To do: Retype only the stretch of lines that starts with the line containing "Русский язык (807, 2304)" and ends with the last line of the records, both included, exactly.

Dataset excerpts:
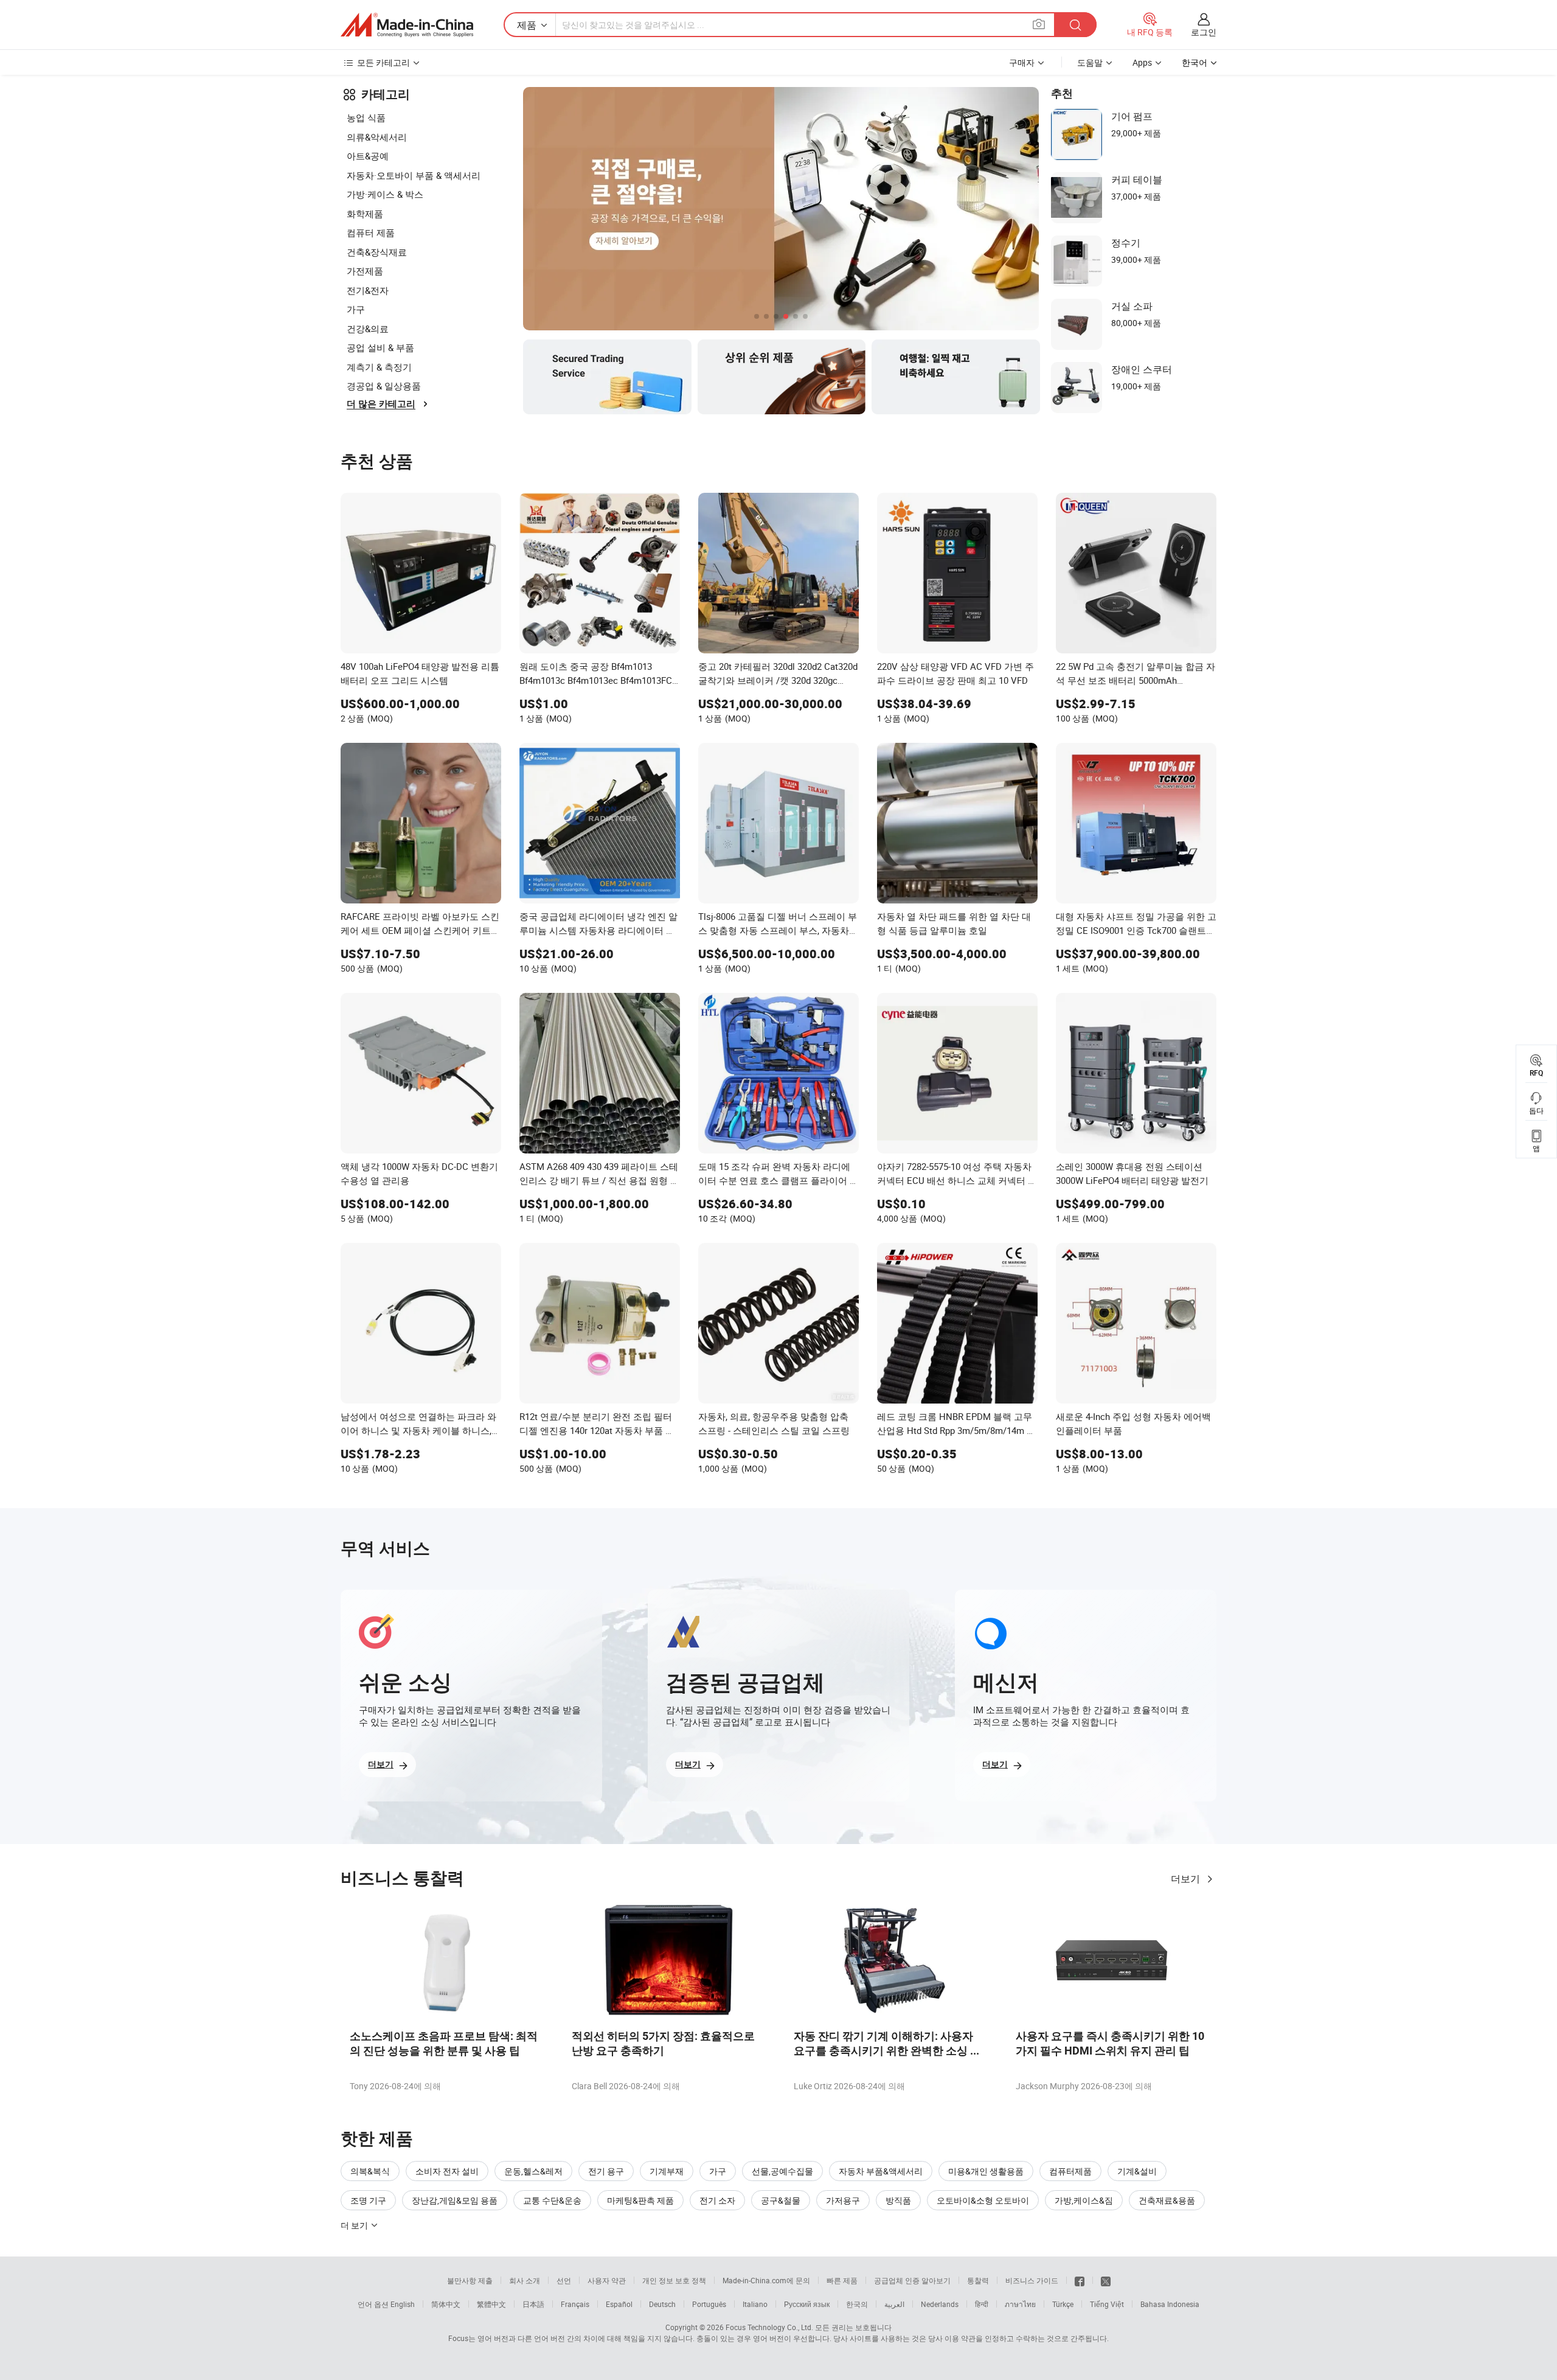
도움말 (1090, 62)
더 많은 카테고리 (381, 403)
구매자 (1022, 62)
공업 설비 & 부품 (380, 347)
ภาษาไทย (1020, 2304)
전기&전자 (368, 290)
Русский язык (807, 2304)
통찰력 (978, 2280)
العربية (894, 2304)
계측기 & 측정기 (379, 367)
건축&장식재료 (377, 252)
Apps (1142, 62)
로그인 (1203, 32)
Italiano (755, 2304)
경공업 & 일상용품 (384, 386)
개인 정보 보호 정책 (674, 2280)
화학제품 (365, 213)
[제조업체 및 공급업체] (407, 25)
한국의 (857, 2304)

Result:
Русский язык (807, 2304)
통찰력 (978, 2280)
العربية (894, 2304)
계측기 & 측정기 (379, 367)
건축&장식재료 (377, 252)
Apps (1142, 62)
로그인 (1203, 32)
Italiano (755, 2304)
경공업 & 일상용품 (384, 386)
개인 정보 보호 정책 (674, 2280)
화학제품 (365, 213)
[제조업체 및 공급업체] (407, 25)
한국의 (857, 2304)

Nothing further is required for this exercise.